### Aim of the task
Write the entries below out again in full. Match every character.

**** Provided data ****

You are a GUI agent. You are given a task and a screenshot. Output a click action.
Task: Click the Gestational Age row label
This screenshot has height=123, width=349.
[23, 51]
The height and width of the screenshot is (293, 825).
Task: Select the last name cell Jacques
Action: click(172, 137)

****

### Solution to the problem
You are a GUI agent. You are given a task and a screenshot. Output a click action.
Task: Click the Gestational Age row label
This screenshot has height=123, width=349.
[23, 51]
The height and width of the screenshot is (293, 825).
Task: Select the last name cell Jacques
Action: click(172, 137)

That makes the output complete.